─── Source material ───

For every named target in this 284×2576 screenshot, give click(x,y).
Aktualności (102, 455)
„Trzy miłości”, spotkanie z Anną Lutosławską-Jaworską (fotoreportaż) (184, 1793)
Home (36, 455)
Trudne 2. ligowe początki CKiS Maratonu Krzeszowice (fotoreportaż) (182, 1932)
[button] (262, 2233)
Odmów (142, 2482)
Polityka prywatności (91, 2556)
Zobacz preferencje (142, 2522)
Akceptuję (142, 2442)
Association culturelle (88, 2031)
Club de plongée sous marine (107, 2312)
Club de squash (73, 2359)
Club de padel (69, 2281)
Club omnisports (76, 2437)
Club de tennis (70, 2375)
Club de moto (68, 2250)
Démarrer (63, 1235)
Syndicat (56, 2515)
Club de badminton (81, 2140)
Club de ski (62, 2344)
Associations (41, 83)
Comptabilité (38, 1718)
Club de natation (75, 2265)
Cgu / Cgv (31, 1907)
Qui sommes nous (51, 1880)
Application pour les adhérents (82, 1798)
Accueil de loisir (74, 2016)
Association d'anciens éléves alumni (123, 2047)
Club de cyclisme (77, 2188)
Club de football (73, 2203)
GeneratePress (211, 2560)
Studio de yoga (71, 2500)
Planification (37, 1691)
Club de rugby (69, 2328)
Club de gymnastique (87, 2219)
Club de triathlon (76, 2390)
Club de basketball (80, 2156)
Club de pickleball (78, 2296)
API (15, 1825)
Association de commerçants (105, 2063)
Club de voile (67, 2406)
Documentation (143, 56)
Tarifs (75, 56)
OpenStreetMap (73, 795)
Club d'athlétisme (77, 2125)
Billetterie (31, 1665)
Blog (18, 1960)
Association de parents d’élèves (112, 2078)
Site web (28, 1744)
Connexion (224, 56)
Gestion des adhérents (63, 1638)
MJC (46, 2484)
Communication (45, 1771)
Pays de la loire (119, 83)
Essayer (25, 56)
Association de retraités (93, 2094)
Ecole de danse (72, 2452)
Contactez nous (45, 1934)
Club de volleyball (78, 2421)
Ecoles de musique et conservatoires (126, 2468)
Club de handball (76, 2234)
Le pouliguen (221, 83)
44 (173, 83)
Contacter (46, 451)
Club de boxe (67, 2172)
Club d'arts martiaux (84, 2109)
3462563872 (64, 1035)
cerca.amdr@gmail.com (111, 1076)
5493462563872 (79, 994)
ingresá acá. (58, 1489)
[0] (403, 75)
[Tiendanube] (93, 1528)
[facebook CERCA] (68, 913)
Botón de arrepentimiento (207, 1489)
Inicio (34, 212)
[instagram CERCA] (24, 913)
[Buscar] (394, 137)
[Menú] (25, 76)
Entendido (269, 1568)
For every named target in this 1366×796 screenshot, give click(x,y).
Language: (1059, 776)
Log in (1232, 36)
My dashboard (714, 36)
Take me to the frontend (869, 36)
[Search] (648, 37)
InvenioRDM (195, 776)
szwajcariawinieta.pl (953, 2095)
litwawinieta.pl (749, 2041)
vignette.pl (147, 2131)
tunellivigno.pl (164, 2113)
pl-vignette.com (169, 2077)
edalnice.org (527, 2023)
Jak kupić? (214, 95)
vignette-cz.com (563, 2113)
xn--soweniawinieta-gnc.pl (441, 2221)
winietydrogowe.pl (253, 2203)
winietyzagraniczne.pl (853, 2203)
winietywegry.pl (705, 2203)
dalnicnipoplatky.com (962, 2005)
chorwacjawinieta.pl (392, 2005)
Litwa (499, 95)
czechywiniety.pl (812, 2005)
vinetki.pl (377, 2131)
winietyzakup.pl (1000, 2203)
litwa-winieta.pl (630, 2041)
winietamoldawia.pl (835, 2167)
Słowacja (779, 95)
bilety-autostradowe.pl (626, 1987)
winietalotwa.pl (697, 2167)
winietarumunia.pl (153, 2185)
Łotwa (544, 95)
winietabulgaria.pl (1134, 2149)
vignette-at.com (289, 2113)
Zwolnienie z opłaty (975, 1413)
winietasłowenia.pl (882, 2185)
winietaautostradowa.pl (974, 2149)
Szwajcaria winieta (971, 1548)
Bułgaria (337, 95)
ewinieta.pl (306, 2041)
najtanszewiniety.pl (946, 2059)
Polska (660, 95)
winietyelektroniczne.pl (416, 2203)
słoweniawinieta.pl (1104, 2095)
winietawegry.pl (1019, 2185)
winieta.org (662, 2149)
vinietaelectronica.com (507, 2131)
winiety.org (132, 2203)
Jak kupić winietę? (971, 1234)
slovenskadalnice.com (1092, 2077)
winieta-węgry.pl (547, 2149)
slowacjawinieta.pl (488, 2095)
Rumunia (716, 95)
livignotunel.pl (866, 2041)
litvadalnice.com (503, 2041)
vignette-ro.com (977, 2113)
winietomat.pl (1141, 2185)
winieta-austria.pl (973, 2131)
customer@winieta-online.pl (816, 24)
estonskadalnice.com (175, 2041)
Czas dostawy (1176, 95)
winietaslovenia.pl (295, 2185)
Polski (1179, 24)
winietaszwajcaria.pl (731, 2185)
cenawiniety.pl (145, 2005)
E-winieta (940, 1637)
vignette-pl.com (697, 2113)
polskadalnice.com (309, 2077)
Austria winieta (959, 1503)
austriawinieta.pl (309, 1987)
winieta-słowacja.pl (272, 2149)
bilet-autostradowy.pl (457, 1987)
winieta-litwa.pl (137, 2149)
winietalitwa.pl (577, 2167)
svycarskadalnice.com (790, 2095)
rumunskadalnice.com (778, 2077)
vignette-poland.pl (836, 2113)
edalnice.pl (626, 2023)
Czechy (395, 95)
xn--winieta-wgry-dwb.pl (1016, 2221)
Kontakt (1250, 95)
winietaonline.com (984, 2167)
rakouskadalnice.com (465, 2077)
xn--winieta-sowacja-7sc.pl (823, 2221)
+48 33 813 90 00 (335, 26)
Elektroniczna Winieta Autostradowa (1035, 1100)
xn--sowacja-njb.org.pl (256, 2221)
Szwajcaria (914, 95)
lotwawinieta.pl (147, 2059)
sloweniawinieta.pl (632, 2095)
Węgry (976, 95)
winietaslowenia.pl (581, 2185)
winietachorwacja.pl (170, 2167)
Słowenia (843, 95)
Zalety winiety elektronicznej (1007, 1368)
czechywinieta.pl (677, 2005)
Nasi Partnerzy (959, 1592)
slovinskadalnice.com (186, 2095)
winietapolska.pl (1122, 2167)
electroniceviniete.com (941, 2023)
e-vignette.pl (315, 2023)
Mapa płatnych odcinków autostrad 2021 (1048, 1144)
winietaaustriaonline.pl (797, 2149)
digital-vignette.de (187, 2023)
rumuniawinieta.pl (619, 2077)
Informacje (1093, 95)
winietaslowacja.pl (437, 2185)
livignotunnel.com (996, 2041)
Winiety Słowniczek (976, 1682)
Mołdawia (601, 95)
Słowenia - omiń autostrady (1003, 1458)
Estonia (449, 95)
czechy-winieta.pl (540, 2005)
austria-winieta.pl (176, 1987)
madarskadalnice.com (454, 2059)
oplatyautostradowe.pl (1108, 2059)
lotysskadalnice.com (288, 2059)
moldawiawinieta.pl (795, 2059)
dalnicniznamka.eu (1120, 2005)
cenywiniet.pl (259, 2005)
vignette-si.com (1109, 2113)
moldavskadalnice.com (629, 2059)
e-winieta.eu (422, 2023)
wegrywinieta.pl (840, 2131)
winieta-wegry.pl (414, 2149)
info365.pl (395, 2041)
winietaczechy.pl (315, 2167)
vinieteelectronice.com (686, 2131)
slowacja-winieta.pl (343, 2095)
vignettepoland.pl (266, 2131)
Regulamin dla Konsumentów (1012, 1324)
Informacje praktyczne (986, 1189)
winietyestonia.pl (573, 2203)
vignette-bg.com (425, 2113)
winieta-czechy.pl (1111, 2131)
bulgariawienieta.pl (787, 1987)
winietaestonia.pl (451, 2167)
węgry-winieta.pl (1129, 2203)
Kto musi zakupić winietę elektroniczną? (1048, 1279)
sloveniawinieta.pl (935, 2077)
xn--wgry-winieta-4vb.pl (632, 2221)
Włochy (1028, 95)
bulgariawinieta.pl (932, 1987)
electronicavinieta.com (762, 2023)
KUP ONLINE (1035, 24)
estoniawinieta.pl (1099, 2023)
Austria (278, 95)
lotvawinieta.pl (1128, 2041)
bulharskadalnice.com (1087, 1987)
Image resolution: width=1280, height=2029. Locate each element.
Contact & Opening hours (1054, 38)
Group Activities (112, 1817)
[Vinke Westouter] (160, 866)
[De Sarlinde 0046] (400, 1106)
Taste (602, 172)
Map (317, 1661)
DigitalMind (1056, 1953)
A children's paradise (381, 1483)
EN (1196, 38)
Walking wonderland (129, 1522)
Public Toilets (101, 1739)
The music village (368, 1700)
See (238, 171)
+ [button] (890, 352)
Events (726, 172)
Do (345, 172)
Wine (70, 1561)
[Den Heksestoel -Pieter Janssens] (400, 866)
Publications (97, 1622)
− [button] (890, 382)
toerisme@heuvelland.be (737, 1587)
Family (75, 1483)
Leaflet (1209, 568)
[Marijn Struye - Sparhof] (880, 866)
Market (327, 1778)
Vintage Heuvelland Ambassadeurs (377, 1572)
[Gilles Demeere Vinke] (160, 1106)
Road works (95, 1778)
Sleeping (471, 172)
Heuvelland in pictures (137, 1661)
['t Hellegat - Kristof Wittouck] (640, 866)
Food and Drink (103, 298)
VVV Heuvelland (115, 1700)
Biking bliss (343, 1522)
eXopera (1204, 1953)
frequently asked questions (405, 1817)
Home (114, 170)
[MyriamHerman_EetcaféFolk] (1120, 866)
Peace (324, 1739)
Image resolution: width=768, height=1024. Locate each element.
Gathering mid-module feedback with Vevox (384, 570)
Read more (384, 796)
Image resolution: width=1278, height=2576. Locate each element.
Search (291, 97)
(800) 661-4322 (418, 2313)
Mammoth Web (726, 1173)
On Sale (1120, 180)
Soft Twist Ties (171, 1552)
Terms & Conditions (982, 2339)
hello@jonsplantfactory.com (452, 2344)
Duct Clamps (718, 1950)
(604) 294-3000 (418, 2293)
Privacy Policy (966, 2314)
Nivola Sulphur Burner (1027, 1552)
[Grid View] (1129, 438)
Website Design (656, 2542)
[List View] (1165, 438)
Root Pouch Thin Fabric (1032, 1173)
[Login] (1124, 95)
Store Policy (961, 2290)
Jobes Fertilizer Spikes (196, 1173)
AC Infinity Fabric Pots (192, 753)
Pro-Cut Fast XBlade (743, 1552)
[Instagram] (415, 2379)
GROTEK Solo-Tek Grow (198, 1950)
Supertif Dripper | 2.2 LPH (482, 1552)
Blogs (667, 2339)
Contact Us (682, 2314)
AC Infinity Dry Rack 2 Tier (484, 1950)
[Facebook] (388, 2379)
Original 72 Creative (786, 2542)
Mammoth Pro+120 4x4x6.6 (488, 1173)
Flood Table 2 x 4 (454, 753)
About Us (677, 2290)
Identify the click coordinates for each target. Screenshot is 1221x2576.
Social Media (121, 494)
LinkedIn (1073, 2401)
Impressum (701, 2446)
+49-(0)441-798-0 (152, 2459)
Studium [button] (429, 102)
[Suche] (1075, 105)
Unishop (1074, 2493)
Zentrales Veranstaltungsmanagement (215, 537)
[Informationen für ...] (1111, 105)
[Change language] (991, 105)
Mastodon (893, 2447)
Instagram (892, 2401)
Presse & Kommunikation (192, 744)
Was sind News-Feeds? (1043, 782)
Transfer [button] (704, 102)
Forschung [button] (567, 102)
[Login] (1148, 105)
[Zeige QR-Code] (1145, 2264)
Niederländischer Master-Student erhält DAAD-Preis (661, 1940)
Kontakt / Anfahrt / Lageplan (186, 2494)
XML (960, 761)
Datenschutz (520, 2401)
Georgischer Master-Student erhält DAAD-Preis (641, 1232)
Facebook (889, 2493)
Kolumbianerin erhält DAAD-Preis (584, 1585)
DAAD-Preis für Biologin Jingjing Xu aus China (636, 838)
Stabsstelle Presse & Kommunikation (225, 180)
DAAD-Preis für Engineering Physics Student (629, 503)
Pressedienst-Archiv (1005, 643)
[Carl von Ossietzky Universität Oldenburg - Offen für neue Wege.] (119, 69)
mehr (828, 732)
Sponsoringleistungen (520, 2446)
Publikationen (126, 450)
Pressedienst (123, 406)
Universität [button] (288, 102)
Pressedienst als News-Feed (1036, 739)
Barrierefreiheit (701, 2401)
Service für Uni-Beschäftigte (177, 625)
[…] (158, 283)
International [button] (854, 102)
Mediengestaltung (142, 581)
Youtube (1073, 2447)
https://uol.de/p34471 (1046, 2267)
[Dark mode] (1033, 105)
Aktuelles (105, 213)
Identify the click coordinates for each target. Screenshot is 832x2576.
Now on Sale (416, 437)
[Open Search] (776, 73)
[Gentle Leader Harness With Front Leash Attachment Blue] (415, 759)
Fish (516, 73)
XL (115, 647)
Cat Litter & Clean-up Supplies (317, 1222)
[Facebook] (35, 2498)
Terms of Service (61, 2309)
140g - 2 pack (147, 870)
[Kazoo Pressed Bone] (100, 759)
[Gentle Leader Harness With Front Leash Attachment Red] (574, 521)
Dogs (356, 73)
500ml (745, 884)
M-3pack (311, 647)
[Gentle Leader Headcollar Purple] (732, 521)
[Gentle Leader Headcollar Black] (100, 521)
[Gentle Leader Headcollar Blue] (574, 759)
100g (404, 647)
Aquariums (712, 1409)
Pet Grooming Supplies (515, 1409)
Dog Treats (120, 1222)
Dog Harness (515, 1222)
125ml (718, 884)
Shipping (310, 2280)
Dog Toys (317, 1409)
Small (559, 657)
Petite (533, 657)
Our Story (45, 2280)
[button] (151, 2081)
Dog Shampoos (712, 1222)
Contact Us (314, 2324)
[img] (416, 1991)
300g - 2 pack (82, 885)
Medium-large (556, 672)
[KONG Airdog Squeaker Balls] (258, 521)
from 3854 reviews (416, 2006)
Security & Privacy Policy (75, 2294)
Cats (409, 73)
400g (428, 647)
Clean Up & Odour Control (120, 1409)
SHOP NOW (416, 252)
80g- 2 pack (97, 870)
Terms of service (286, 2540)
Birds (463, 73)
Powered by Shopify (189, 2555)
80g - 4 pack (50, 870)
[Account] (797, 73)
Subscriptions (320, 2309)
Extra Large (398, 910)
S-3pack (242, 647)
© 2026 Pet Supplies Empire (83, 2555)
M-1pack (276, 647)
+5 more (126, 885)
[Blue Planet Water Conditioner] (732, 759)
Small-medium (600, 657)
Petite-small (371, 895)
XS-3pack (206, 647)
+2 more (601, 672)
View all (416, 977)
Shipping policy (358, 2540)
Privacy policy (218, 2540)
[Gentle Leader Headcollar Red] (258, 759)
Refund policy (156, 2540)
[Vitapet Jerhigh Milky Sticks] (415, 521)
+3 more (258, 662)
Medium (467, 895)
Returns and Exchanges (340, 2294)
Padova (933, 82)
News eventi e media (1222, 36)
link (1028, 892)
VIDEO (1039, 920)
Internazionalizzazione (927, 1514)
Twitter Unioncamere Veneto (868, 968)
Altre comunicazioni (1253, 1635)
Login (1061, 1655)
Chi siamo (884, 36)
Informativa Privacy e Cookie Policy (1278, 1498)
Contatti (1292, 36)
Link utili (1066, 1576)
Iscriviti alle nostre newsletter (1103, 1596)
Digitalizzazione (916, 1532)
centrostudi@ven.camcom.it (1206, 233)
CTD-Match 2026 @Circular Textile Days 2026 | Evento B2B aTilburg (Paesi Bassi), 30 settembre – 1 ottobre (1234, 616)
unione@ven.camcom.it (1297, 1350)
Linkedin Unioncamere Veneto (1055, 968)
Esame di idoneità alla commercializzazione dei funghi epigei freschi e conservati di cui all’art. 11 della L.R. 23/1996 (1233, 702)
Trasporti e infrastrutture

───

(Exercise objective):
Please copy the lines in the records above between the one holding "For every named target in this 1366×796" and the one holding "winieta-austria.pl (973, 2131)", inclusive, exactly and with no other line.

(Solution to this task):
For every named target in this 1366×796 screenshot, give click(x,y).
Language: (1059, 776)
Log in (1232, 36)
My dashboard (714, 36)
Take me to the frontend (869, 36)
[Search] (648, 37)
InvenioRDM (195, 776)
szwajcariawinieta.pl (953, 2095)
litwawinieta.pl (749, 2041)
vignette.pl (147, 2131)
tunellivigno.pl (164, 2113)
pl-vignette.com (169, 2077)
edalnice.org (527, 2023)
Jak kupić? (214, 95)
vignette-cz.com (563, 2113)
xn--soweniawinieta-gnc.pl (441, 2221)
winietydrogowe.pl (253, 2203)
winietyzagraniczne.pl (853, 2203)
winietywegry.pl (705, 2203)
dalnicnipoplatky.com (962, 2005)
chorwacjawinieta.pl (392, 2005)
Litwa (499, 95)
czechywiniety.pl (812, 2005)
vinetki.pl (377, 2131)
winietyzakup.pl (1000, 2203)
litwa-winieta.pl (630, 2041)
winietamoldawia.pl (835, 2167)
Słowacja (779, 95)
bilety-autostradowe.pl (626, 1987)
winietalotwa.pl (697, 2167)
winietarumunia.pl (153, 2185)
Łotwa (544, 95)
winietabulgaria.pl (1134, 2149)
vignette-at.com (289, 2113)
Zwolnienie z opłaty (975, 1413)
winietasłowenia.pl (882, 2185)
winietaautostradowa.pl (974, 2149)
Szwajcaria winieta (971, 1548)
Bułgaria (337, 95)
ewinieta.pl (306, 2041)
najtanszewiniety.pl (946, 2059)
Polska (660, 95)
winietyelektroniczne.pl (416, 2203)
słoweniawinieta.pl (1104, 2095)
winietawegry.pl (1019, 2185)
winieta.org (662, 2149)
vinietaelectronica.com (507, 2131)
winiety.org (132, 2203)
Jak kupić winietę? (971, 1234)
slovenskadalnice.com (1092, 2077)
winieta-węgry.pl (547, 2149)
slowacjawinieta.pl (488, 2095)
Rumunia (716, 95)
livignotunel.pl (866, 2041)
litvadalnice.com (503, 2041)
vignette-ro.com (977, 2113)
winietomat.pl (1141, 2185)
winieta-austria.pl (973, 2131)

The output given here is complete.